Abstract

S-1 plus cisplatin is a standard chemotherapy regimen for advanced non-small cell lung cancer (NSCLC) (Ann. Oncol. 2015; 26:1401-8). The addition of bevacizumab significantly improved overall survival (OS) in patients with advanced non-squamous (non-SQ) NSCLC who received carboplatin plus paclitaxel but failed to show an OS advantage in patients who received cisplatin plus gemcitabine. Few studies of bevacizumab have evaluated quality of life (QOL) in patients with non-SQ NSCLC. Chemotherapy-naïve patients with stage IIIB, IV, or recurrent non-SQ NSCLC, Eastern Cooperative Oncology Group (ECOG) performance status (PS) 0–1, age 20–74 years, and measurable lesions were treated with a 3-week cycle of S-1 40 mg/m2 twice a day on days 1–14, cisplatin 60 mg/m2 on day 8, and bevacizumab 15 mg/kg on day 8, for 4–6 cycles. Patients without progressive disease received maintenance bevacizumab 15 mg/kg on day 1 with a 3-week cycle and S-1 40 mg/m2 twice a day every other day. The primary endpoint was progression-free survival (PFS). Secondary endpoints were objective response rate (ORR), OS, toxicity profile, and QOL. From June 2013 to January 2015, 39 evaluable patients were enrolled from 8 institutions: 10 women and 29 men; median age 65 (range, 38–74) years; epidermal growth factor receptor positive/anaplastic lymphoma kinase positive: two patients/two patients; performance status 0/1: 22/17; stage IIIB/IV/recurrence: 1/35/3; adeno/large cell/other: 35/1/3. Thirty one patients (80%) completed 4 cycles of induction chemotherapy, and 23 patients (59%) were started on maintenance chemotherapy.

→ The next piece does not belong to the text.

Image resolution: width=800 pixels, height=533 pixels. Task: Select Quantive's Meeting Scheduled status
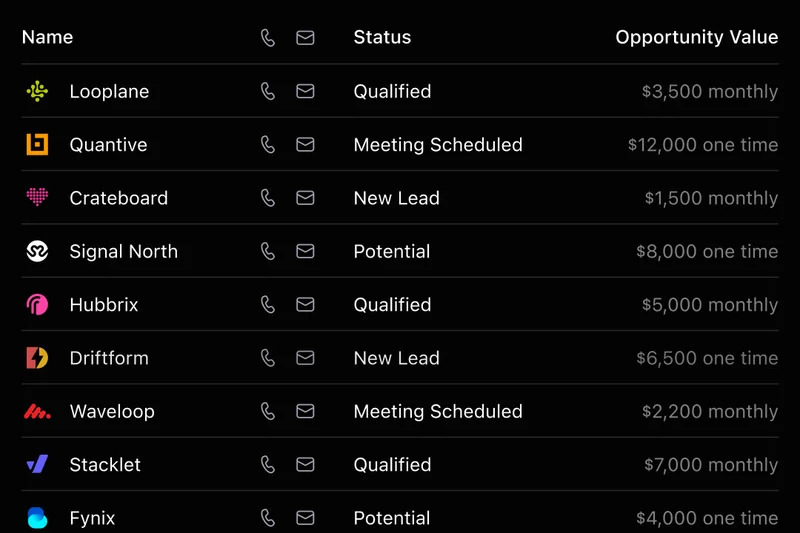(x=438, y=145)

Median PFS, OS, and ORR were 7.3 months (95% confidence interval (CI): 5.9–8.7), 21.4 months (95% CI: 14.7–not reached), and 64%, respectively. The worst hematologic and non-hematologic adverse events were as follows (%): grade 3/4 leukopenia: 13/0; neutropenia: 18/5; thrombocytopenia: 0/0; anemia: 0/0; neutropenic fever: 3/0; and hypertension: 28/0; diarrhea: 3/0. QOL data will be presented at the meeting. S-1 plus cisplatin in combination with bevacizumab met the primary endpoint in patients with advanced non-SQ NSCLC in the present trial. Additionally, the response rate is anticipated to be high, and the regimen was well tolerated. Clinical trial information: UMIN000009476.